*Exercise instructions*
Repeat the listing that follows without a single change.

____

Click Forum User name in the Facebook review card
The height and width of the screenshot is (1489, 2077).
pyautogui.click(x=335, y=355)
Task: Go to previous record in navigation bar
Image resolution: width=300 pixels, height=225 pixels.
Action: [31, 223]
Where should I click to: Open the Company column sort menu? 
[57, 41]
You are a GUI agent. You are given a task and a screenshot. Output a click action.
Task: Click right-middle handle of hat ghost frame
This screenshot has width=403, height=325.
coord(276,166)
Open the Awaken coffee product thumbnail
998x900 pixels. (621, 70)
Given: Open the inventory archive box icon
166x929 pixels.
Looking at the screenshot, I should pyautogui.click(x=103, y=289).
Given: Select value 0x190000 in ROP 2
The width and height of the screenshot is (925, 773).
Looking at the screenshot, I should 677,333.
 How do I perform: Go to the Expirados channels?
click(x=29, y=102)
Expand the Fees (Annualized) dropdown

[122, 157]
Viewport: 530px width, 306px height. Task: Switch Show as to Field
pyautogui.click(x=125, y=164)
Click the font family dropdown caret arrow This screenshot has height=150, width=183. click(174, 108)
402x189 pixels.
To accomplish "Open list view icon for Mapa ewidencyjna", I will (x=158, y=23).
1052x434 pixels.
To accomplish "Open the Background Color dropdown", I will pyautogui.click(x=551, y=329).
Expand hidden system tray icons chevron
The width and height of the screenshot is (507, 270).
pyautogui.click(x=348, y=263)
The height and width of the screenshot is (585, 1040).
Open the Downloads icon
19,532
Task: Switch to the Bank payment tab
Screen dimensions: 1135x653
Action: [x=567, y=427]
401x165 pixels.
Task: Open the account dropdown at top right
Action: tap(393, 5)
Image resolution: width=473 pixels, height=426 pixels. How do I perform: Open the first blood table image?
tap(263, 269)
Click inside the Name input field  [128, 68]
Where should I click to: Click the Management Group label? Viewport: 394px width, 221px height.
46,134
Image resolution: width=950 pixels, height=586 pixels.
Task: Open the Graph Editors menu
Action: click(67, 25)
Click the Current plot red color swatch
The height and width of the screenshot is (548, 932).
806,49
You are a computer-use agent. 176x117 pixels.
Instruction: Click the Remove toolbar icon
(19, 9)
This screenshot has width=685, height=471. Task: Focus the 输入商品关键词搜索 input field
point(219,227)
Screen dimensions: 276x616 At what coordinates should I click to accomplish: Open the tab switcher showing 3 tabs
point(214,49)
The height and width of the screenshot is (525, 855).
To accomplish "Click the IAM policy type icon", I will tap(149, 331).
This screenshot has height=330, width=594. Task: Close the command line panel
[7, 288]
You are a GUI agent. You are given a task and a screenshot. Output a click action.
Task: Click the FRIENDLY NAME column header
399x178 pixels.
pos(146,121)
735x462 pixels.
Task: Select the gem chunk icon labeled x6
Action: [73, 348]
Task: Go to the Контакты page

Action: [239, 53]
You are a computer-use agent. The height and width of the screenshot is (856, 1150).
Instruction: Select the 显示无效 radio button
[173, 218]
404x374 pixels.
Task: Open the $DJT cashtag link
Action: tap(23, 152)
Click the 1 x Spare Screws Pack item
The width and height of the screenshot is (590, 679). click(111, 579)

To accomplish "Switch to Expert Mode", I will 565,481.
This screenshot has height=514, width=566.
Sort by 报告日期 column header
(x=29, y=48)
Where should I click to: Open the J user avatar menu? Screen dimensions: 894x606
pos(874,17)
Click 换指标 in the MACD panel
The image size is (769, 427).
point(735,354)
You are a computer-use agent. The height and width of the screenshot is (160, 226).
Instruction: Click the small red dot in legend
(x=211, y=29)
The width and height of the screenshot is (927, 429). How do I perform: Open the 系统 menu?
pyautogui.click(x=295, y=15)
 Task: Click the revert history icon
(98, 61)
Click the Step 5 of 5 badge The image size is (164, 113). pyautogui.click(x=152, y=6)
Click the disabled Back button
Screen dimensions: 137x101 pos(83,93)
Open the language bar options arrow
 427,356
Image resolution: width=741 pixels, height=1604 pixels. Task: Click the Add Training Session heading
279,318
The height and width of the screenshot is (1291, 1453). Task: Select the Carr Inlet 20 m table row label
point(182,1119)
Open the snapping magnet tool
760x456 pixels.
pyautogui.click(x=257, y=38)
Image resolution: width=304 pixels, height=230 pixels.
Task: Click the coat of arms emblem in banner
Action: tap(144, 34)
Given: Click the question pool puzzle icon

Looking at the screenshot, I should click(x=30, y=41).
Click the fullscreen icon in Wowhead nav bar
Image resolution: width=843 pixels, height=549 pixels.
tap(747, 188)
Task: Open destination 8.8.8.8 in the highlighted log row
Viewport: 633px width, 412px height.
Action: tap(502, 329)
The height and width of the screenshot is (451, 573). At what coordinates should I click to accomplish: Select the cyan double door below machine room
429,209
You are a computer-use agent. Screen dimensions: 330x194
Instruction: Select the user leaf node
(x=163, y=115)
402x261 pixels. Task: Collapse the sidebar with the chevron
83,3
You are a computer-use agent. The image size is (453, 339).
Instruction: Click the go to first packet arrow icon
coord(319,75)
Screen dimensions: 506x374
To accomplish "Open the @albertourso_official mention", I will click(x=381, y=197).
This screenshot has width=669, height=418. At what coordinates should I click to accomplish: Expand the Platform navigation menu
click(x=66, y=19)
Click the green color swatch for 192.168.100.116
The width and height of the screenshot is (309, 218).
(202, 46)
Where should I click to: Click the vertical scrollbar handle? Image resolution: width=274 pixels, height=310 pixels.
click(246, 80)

____

*Your response*
Click Forum User name in the Facebook review card
The height and width of the screenshot is (1489, 2077).
pyautogui.click(x=335, y=355)
Task: Go to previous record in navigation bar
Image resolution: width=300 pixels, height=225 pixels.
Action: [31, 223]
Where should I click to: Open the Company column sort menu? 
[57, 41]
You are a GUI agent. You are given a task and a screenshot. Output a click action.
Task: Click right-middle handle of hat ghost frame
This screenshot has width=403, height=325.
coord(276,166)
Open the Awaken coffee product thumbnail
998x900 pixels. (621, 70)
Given: Open the inventory archive box icon
166x929 pixels.
Looking at the screenshot, I should pyautogui.click(x=103, y=289).
Given: Select value 0x190000 in ROP 2
The width and height of the screenshot is (925, 773).
Looking at the screenshot, I should 677,333.
 How do I perform: Go to the Expirados channels?
click(x=29, y=102)
Expand the Fees (Annualized) dropdown

[122, 157]
Viewport: 530px width, 306px height. Task: Switch Show as to Field
pyautogui.click(x=125, y=164)
Click the font family dropdown caret arrow This screenshot has height=150, width=183. click(174, 108)
402x189 pixels.
To accomplish "Open list view icon for Mapa ewidencyjna", I will (x=158, y=23).
1052x434 pixels.
To accomplish "Open the Background Color dropdown", I will pyautogui.click(x=551, y=329).
Expand hidden system tray icons chevron
The width and height of the screenshot is (507, 270).
pyautogui.click(x=348, y=263)
The height and width of the screenshot is (585, 1040).
Open the Downloads icon
19,532
Task: Switch to the Bank payment tab
Screen dimensions: 1135x653
Action: [x=567, y=427]
401x165 pixels.
Task: Open the account dropdown at top right
Action: tap(393, 5)
Image resolution: width=473 pixels, height=426 pixels. How do I perform: Open the first blood table image?
tap(263, 269)
Click inside the Name input field  [128, 68]
Where should I click to: Click the Management Group label? Viewport: 394px width, 221px height.
46,134
Image resolution: width=950 pixels, height=586 pixels.
Task: Open the Graph Editors menu
Action: click(67, 25)
Click the Current plot red color swatch
The height and width of the screenshot is (548, 932).
806,49
You are a computer-use agent. 176x117 pixels.
Instruction: Click the Remove toolbar icon
(19, 9)
This screenshot has width=685, height=471. Task: Focus the 输入商品关键词搜索 input field
point(219,227)
Screen dimensions: 276x616 At what coordinates should I click to accomplish: Open the tab switcher showing 3 tabs
point(214,49)
The height and width of the screenshot is (525, 855).
To accomplish "Click the IAM policy type icon", I will tap(149, 331).
This screenshot has height=330, width=594. Task: Close the command line panel
[7, 288]
You are a GUI agent. You are given a task and a screenshot. Output a click action.
Task: Click the FRIENDLY NAME column header
399x178 pixels.
pos(146,121)
735x462 pixels.
Task: Select the gem chunk icon labeled x6
Action: [73, 348]
Task: Go to the Контакты page

Action: [239, 53]
You are a computer-use agent. The height and width of the screenshot is (856, 1150).
Instruction: Select the 显示无效 radio button
[173, 218]
404x374 pixels.
Task: Open the $DJT cashtag link
Action: tap(23, 152)
Click the 1 x Spare Screws Pack item
The width and height of the screenshot is (590, 679). click(111, 579)

To accomplish "Switch to Expert Mode", I will 565,481.
This screenshot has height=514, width=566.
Sort by 报告日期 column header
(x=29, y=48)
Where should I click to: Open the J user avatar menu? Screen dimensions: 894x606
pos(874,17)
Click 换指标 in the MACD panel
The image size is (769, 427).
point(735,354)
You are a computer-use agent. The height and width of the screenshot is (160, 226).
Instruction: Click the small red dot in legend
(x=211, y=29)
The width and height of the screenshot is (927, 429). How do I perform: Open the 系统 menu?
pyautogui.click(x=295, y=15)
 Task: Click the revert history icon
(98, 61)
Click the Step 5 of 5 badge The image size is (164, 113). pyautogui.click(x=152, y=6)
Click the disabled Back button
Screen dimensions: 137x101 pos(83,93)
Open the language bar options arrow
 427,356
Image resolution: width=741 pixels, height=1604 pixels. Task: Click the Add Training Session heading
279,318
The height and width of the screenshot is (1291, 1453). Task: Select the Carr Inlet 20 m table row label
point(182,1119)
Open the snapping magnet tool
760x456 pixels.
pyautogui.click(x=257, y=38)
Image resolution: width=304 pixels, height=230 pixels.
Task: Click the coat of arms emblem in banner
Action: tap(144, 34)
Given: Click the question pool puzzle icon

Looking at the screenshot, I should click(x=30, y=41).
Click the fullscreen icon in Wowhead nav bar
Image resolution: width=843 pixels, height=549 pixels.
tap(747, 188)
Task: Open destination 8.8.8.8 in the highlighted log row
Viewport: 633px width, 412px height.
Action: tap(502, 329)
The height and width of the screenshot is (451, 573). At what coordinates should I click to accomplish: Select the cyan double door below machine room
429,209
You are a computer-use agent. Screen dimensions: 330x194
Instruction: Select the user leaf node
(x=163, y=115)
402x261 pixels. Task: Collapse the sidebar with the chevron
83,3
You are a computer-use agent. The image size is (453, 339).
Instruction: Click the go to first packet arrow icon
coord(319,75)
Screen dimensions: 506x374
To accomplish "Open the @albertourso_official mention", I will click(x=381, y=197).
This screenshot has width=669, height=418. At what coordinates should I click to accomplish: Expand the Platform navigation menu
click(x=66, y=19)
Click the green color swatch for 192.168.100.116
The width and height of the screenshot is (309, 218).
(202, 46)
Where should I click to: Click the vertical scrollbar handle? Image resolution: width=274 pixels, height=310 pixels.
click(246, 80)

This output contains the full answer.